In the entries below, give every line from the one containing "This screenshot has height=370, width=687." down to the one containing "Open Cukur avatar", both included, as a JSON list of strings with one string per line. Skip any blank lines.

---------- DATA FOR THE TASK ----------

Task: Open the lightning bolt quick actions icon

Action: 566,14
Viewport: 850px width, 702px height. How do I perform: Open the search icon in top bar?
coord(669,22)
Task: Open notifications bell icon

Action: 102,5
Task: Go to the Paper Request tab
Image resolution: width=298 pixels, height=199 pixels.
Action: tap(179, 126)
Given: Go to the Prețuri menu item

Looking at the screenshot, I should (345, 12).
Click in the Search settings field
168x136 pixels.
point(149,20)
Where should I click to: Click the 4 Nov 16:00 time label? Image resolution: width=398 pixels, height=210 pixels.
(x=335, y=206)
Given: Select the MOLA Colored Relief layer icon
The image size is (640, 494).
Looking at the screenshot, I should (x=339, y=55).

----------
---------- DATA FOR THE TASK ----------

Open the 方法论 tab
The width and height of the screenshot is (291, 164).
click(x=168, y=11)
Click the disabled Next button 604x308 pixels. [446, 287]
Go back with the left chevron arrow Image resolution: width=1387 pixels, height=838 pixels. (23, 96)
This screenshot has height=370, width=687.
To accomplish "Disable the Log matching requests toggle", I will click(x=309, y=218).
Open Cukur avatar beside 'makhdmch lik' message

----------

**ANSWER TO THIS PROBLEM**
[
  "This screenshot has height=370, width=687.",
  "To accomplish \"Disable the Log matching requests toggle\", I will click(x=309, y=218).",
  "Open Cukur avatar beside 'makhdmch lik' message"
]